Certains craignent que les économies occidentales n’arrivent pas à vaincre l’inflation et les moyens mis en œuvre sont faibles. Si la réaction des banques centrales est jugée tardive et limitée, elle est néanmoins plus rapide que dans les années 1980. Avant le resserrement, les prix avaient alors plus que doublé au cours de la décennie précédente. Aujourd’hui, ce chiffre n’est que de 29 % car l’inflation n’a augmenté que l’année dernière. Malgré la surchauffe de l’économie américaine provoquée par l’accumulation de plans de relance, les anticipations d’inflation à long terme restent modestes. La meilleure analogie historique n’est probablement pas la lutte prolongée contre la stagflation des années 1970, mais la flambée des prix à la consommation qui a suivi la perturbation massive de la Seconde Guerre mondiale. Le ralentissement qui a mis fin à cette inflation a été superficiel et a laissé peu de cicatrices. Pour les Etats-Unis, de nombreux économistes parient sur un retour de l’inflation autour de 4 % en 2023. Les prix des produits agricoles sont en baisse depuis le mois de juin. Les prix du pétrole ont également diminué pour revenir autour de 100 dollars le baril, don prix d’équilibre se situant certainement entre 80 et 100. La moindre consommation et les efforts des pays du Golfe comme des Etats-Unis commencent à porter leurs fruits.

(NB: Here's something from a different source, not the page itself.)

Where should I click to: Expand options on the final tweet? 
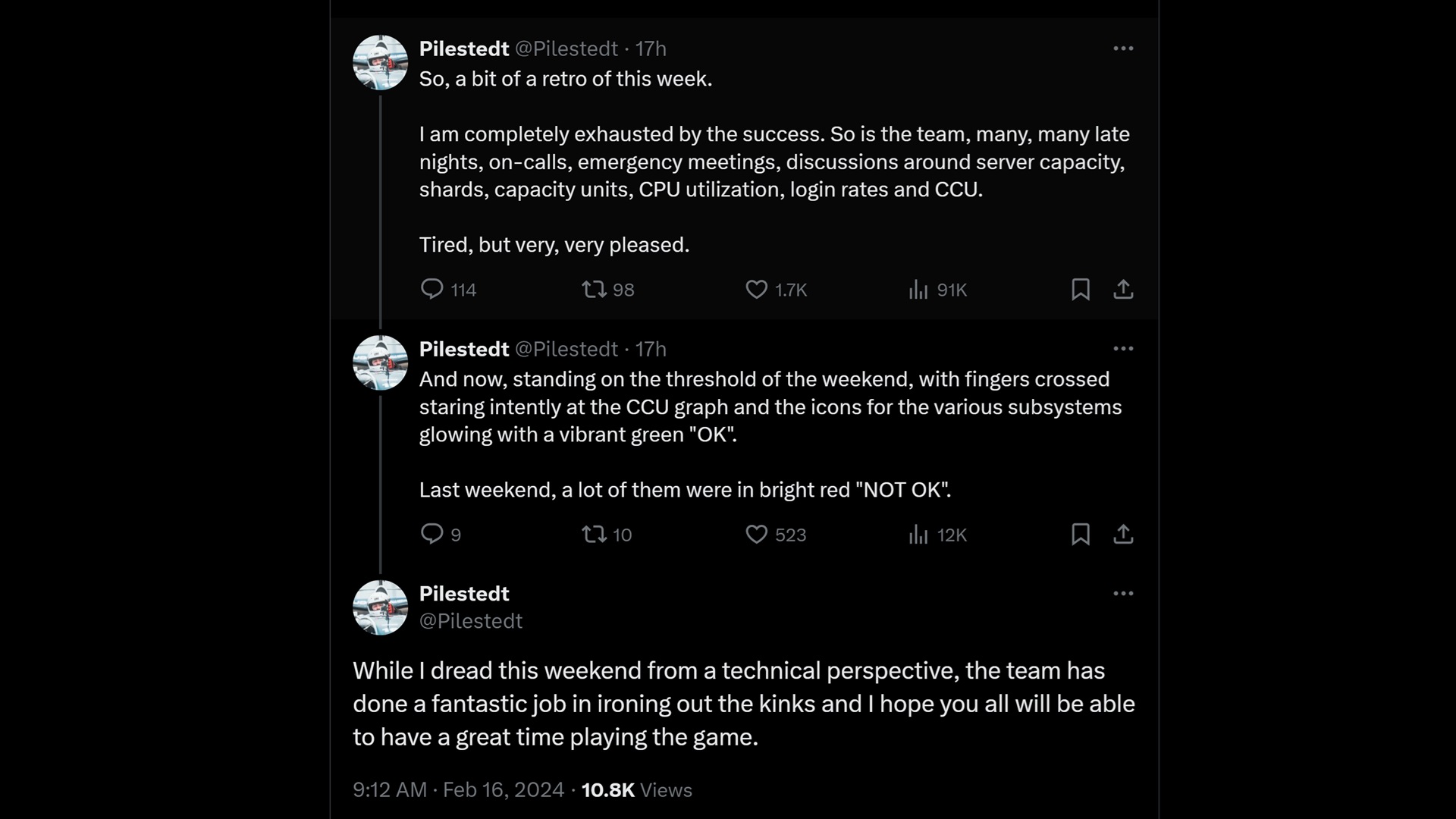point(1124,594)
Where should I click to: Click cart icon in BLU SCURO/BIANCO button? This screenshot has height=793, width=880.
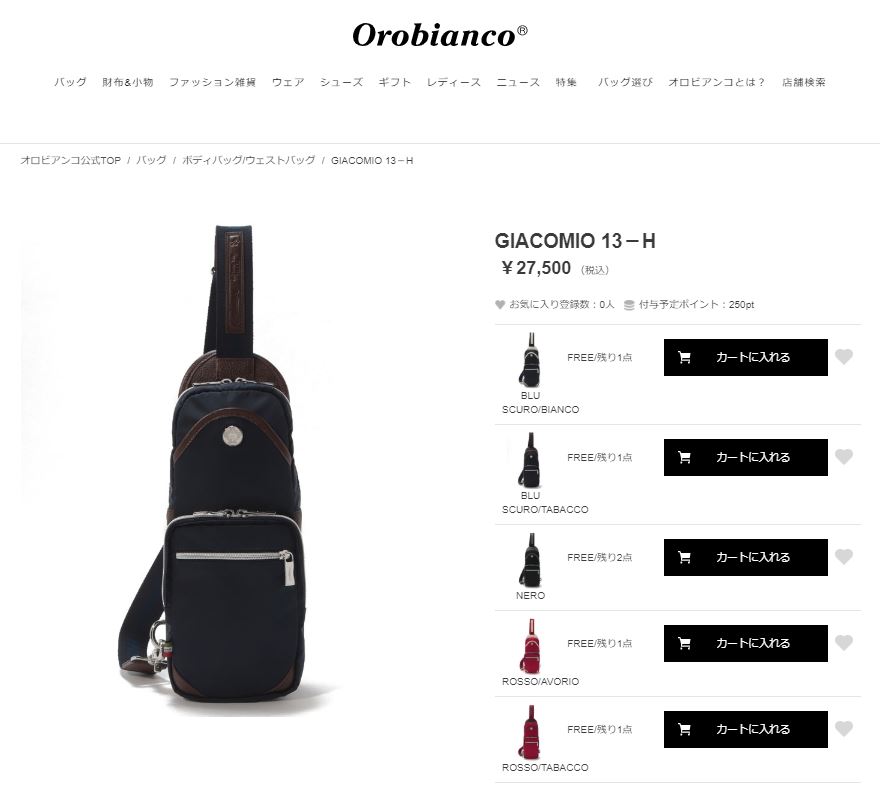(684, 357)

Le point noir au tableau reste la menace de pénurie de gaz en Europe. Si le rationnement énergétique devient nécessaire à l’automne, la production industrielle et donc le PIB chuteront, peut-être fortement dans les économies exposées comme l’Allemagne. Même si la production diminue, l’inflation continuera d’augmenter. Le déficit de main d’œuvre est également un problème. Il est lié au vieillissement des populations occidentales. La crise en Ukraine amène l’Europe à revoir sa politique énergétique. La douce dépendance qui s’est instituée tant pour le pétrole que pour le gaz semble toucher à sa fin. Les décideurs politiques ont réalisé qu’une transition soigneusement gérée vers une énergie propre atténue également la dépendance vis-à-vis des régimes autocratiques. Les investissements dans les énergies renouvelables augmentent et les gouvernements qui étaient auparavant sceptiques à l’égard de l’énergie nucléaire reconsidèrent leur opposition. Même le Japon, qui a subi la catastrophe de Fukushima en 2011, espère relancer la production d’énergie nucléaire.